▸ **Exercise details**
List each line of the records below that contains the word "computer", matching case.

(Entries on locating words and elements)
□ □ □ □ □ □ □
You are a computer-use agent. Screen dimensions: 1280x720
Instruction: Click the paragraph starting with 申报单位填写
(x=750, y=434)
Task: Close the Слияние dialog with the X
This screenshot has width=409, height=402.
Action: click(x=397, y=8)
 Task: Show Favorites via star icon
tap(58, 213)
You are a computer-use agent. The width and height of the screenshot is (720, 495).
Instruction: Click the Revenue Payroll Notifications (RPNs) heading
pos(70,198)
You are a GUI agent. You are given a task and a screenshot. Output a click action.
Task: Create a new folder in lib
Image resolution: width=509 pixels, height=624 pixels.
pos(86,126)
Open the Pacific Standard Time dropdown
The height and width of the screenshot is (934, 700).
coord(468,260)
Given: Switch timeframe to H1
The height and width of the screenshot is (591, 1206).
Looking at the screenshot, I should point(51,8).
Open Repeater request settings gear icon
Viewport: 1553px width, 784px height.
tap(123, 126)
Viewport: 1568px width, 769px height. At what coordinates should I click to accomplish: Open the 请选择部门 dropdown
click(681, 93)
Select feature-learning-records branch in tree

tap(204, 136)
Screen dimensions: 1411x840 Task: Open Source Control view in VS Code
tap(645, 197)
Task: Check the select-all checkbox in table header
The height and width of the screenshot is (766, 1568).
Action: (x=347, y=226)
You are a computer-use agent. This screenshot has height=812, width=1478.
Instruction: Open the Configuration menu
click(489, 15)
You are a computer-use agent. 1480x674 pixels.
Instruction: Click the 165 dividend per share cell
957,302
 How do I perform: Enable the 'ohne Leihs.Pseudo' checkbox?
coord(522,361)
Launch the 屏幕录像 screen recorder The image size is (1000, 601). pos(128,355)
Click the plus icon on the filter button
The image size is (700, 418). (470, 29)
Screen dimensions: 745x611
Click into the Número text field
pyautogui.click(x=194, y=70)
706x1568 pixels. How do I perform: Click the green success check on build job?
□ □ □ □ □ □ □
▸ **Complete response**
You are a computer-use agent. Screen dimensions: 1280x720
You are a computer-use agent. The width and height of the screenshot is (720, 495).
You are a computer-use agent. This screenshot has height=812, width=1478.
You are a computer-use agent. 1480x674 pixels.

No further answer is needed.